Copy the data below line for line, with no changes.

>> Start

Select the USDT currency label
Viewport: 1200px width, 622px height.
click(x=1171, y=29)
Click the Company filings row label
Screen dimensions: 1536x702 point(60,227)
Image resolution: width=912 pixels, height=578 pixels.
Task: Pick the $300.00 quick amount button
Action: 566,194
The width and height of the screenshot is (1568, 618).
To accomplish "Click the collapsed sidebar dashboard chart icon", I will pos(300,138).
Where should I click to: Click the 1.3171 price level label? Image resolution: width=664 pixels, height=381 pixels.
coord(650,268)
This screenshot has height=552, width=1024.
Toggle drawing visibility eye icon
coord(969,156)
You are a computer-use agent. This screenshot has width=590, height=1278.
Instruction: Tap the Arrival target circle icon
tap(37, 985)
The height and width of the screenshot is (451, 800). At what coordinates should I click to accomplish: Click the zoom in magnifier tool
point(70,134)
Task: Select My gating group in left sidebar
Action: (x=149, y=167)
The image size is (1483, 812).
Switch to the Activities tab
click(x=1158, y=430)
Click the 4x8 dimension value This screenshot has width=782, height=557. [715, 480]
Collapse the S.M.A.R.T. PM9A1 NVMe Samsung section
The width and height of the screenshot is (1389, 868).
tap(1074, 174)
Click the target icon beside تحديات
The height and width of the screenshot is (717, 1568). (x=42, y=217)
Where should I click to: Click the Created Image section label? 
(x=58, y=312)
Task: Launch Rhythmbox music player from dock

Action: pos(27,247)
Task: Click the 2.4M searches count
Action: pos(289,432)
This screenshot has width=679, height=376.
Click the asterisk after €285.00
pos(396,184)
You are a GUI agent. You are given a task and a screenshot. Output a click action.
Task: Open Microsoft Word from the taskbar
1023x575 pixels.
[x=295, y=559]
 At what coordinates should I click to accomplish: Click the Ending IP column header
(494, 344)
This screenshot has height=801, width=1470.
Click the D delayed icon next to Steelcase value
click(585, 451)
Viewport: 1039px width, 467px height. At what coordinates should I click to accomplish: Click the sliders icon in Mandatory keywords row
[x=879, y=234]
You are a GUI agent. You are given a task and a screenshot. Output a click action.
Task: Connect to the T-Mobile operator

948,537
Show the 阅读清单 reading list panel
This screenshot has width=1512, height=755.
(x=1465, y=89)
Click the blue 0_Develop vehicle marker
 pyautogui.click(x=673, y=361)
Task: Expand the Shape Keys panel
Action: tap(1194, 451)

>> End

# Full response
Select the USDT currency label
Viewport: 1200px width, 622px height.
click(x=1171, y=29)
Click the Company filings row label
Screen dimensions: 1536x702 point(60,227)
Image resolution: width=912 pixels, height=578 pixels.
Task: Pick the $300.00 quick amount button
Action: 566,194
The width and height of the screenshot is (1568, 618).
To accomplish "Click the collapsed sidebar dashboard chart icon", I will pos(300,138).
Where should I click to: Click the 1.3171 price level label? Image resolution: width=664 pixels, height=381 pixels.
coord(650,268)
This screenshot has height=552, width=1024.
Toggle drawing visibility eye icon
coord(969,156)
You are a computer-use agent. This screenshot has width=590, height=1278.
Instruction: Tap the Arrival target circle icon
tap(37, 985)
The height and width of the screenshot is (451, 800). At what coordinates should I click to accomplish: Click the zoom in magnifier tool
point(70,134)
Task: Select My gating group in left sidebar
Action: (x=149, y=167)
The image size is (1483, 812).
Switch to the Activities tab
click(x=1158, y=430)
Click the 4x8 dimension value This screenshot has width=782, height=557. [715, 480]
Collapse the S.M.A.R.T. PM9A1 NVMe Samsung section
The width and height of the screenshot is (1389, 868).
tap(1074, 174)
Click the target icon beside تحديات
The height and width of the screenshot is (717, 1568). (x=42, y=217)
Where should I click to: Click the Created Image section label? 
(x=58, y=312)
Task: Launch Rhythmbox music player from dock

Action: pos(27,247)
Task: Click the 2.4M searches count
Action: pos(289,432)
This screenshot has width=679, height=376.
Click the asterisk after €285.00
pos(396,184)
You are a GUI agent. You are given a task and a screenshot. Output a click action.
Task: Open Microsoft Word from the taskbar
1023x575 pixels.
[x=295, y=559]
 At what coordinates should I click to accomplish: Click the Ending IP column header
(494, 344)
This screenshot has height=801, width=1470.
Click the D delayed icon next to Steelcase value
click(585, 451)
Viewport: 1039px width, 467px height. At what coordinates should I click to accomplish: Click the sliders icon in Mandatory keywords row
[x=879, y=234]
You are a GUI agent. You are given a task and a screenshot. Output a click action.
Task: Connect to the T-Mobile operator

948,537
Show the 阅读清单 reading list panel
This screenshot has width=1512, height=755.
(x=1465, y=89)
Click the blue 0_Develop vehicle marker
 pyautogui.click(x=673, y=361)
Task: Expand the Shape Keys panel
Action: tap(1194, 451)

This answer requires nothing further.